On the plus side, I went shopping today and, having spent little to none of my own money, came home with bags full of new clothes and shoes. Woohoo! I should have made plans to get engaged and move to England years ago! People give you lovely parting gifts. It helps to pout and complain about how expensive clothes are over there, then sigh dramatically about how tight the budget is going to be for us newlyweds, never mind having to pay for the wedding itself...

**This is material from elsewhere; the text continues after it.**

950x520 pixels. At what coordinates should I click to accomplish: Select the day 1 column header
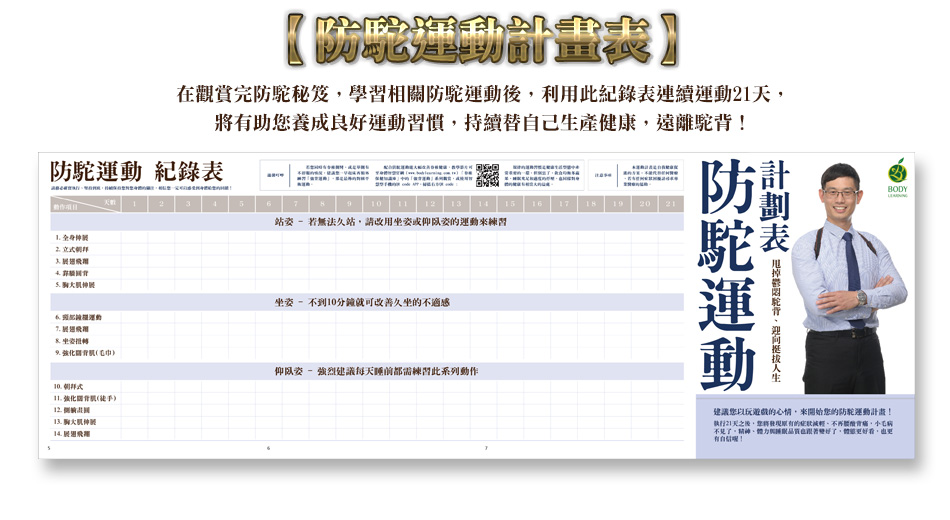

And then they take you shopping in good ol Canada! I came home tonight with a haul of jeans, tops, shoes, belts, underthings, even a lovely little nightie. And I have to say, trying on three outfits and two pairs of shoes when I got home really went a long way to soothing my HP/Future Shop hate-induced headache and/or eye twitch. To make the new-clothes-high even better ( I know, who knew that was possible, right?), I got everything in shops where I had previously only been able to press my nose to the glass, looking pathetically in at the tiny, size 0 1/2 clothes that wouldn't fit my big toe. But now - this needs a trumpet blast or something - my big ass fits into Garage jeans!
*waits for the cheering and hearty congratulations, the tears of joy*
I think you are maybe not quite grasping the magnitude of this news. This butt right here (*points vaguely behind me*), wriggled itself into a pair of black super-skinny jeans from Garage. And they looked gooooood. So good I tried on two other styles of jeans, which also came home with me. Granted, all three are the biggest size Garage has to offer, at a mind-boggling 11 (which I think is something akin to shamu-esque proportions in the world of Garage clothing), but they fit. And so did the tops, again in the biggest size going, large. But who cares? I will wear those gigantic jeans with pride. I can shop at Garage now, and suddenly all the Weight Watchers points counting is so worth it!
Not to mention Urban Behavior. I got a couple of truly gorgeous tops from there, another store which does not carry sizes for anyone tipping the scales at average. The jeans there turned out to be a disappointment. Or my butt did. One of those. Funny, because the tops there fit perfectly, but the jeans were so ridiculously tiny in the ass department. My only conclusion is that the clothing in that store is made for top-heavy girls with no butts whatsoever. You know the ones...they look like candy apples, sort of round on top with stick legs. My boobs fit into their tops no problem, but no hope for even one butt cheek squashing itself into those jeans. I won't complain too heavily, though. Because even if everything I can wear from Urban Behavior is on the top half, their clothes make my top half look truly cool. And now I can skip on over to Garage to clothe my bottom half. Everyone wins!
So, kind of a day of highs and lows for this TeDiouS girl. More highs than lows though, really. Because I will get that free laptop. Just watch me.